Claude Codeに長期記憶を持たせたら、壁打ちの質が変わった は、AIエンジニアの@noprogllamaによる実装記録だ。Claude CodeにカスタムのRAGシステム「sui-memory」を接続し、1,942セッション分の会話を蓄積した結果、壁打ちの質が変わったという。CLAUDE.mdが「静的なルールブック」なら、sui-memoryは「動的な文脈の蓄積」であり、両者の役割を分離することが鍵だと述べている。
この記事が面白いのは、技術的な実装記録であると同時に、「AIをどう使うか」という問いへの答えを示しているからだ。
「ツール」として使うか、「パートナー」として使うか
Claude Codeは開発支援ツールとして設計されている。コードを書く、バグを修正する、ドキュメントを生成する。この用途ではCLAUDE.mdの設計で十分機能する。プロジェクトの構造や方針を毎セッション伝えれば、AIは適切に動く。
しかし、「壁打ち相手」として使うとなると話が変わる。
設計の判断、戦略の相談、記事の構成の議論——こうした用途では、「前にこの方針で議論して却下した」「あの方向で試して行き詰まった」という過去の文脈が生きる。記憶のない相手との壁打ちは、毎回ゼロから始まる会話だ。思考の深さに上限がある。
@noprogllamaが言う「毎朝出社したら同僚が記憶喪失になっている」という感覚は、AIを「思考パートナー」として使い始めたときに初めて顕在化する問題だ。ツールとして使う分には、記憶喪失の同僚でも構わない。しかし、継続的な議論の相手として頼るなら、文脈は資産になる。
静的知識と動的文脈の分離
sui-memoryの設計で注目したいのは、CLAUDE.mdとの棲み分けが明確に意識されている点だ。
CLAUDE.mdは「静的な情報」を担う。技術スタック、コーディング規約、ディレクトリ構成——これらはセッションをまたいでも変わらない。毎回同じ内容を読み込んでも問題ない。
sui-memoryは「動的な文脈」を担う。この設計にした理由、あの案を却下した経緯、先週試して失敗したこと——これらは時間とともに蓄積し、意味が変わる。
この分離は単純に見えて、実は重要な設計判断だ。
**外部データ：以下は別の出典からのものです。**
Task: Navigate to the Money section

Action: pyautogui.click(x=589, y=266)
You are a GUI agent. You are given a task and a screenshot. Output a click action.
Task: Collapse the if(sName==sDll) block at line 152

記憶をすべて一つの仕組みに詰め込もうとすると、静的情報と動的文脈が混在して検索精度が下がる。sui-memoryがFTS5によるキーワード検索とRuri v3によるベクトル検索を組み合わせているのも、この文脈の「性質の違い」を扱うためだ。固有名詞の正確な照合と、意味的な近さによる連想——両者が揃って初めて、過去の議論を引き出せる。
1,942セッションが蓄積されると何が起きるか
記憶が積み上がると、AIは「あなたがどう考えてきたか」を文脈として持てるようになる。同じテーマで議論しても、以前の判断を踏まえた展開ができる。前提の共有に使っていた時間が、本質的な議論に使えるようになる。
これは単なる利便性の向上ではない。壁打ちの「深さ」が変わる。
浅い壁打ちは、同じ問いに毎回同じ答えが返る。深い壁打ちは、蓄積された文脈の上に、前回より一段進んだ問いが成立する。思考の継続性が生まれると、議論は積み上がる。
開発支援AIの設計に問い直されること
sui-memoryは個人の実装であり、まだ汎用的なツールではない。しかし、この実装が示唆することは、開発支援AIの設計者にとっても無視できないはずだ。
Claude Codeは現在、セッションをまたいだ記憶を公式には持たない。これは設計上の判断であり、プライバシーや安全性の考慮もある。しかし、ユーザーがサードパーティで補完し始めているという事実は、「ツールが想定していない使い方への需要」を示している。
「壁打ち相手としてのAI」は、もはや特殊な使い方ではない。エンジニアがAIと過ごす時間が増えるほど、記憶のない相手との限界は具体的な問題として現れる。
静的知識と動的文脈を分離し、継続的な文脈を持つAIというアーキテクチャは、開発支援ツールの次の形を指している。sui-memoryはその一つの実装だが、問い自体はすでに広く共有されつつある。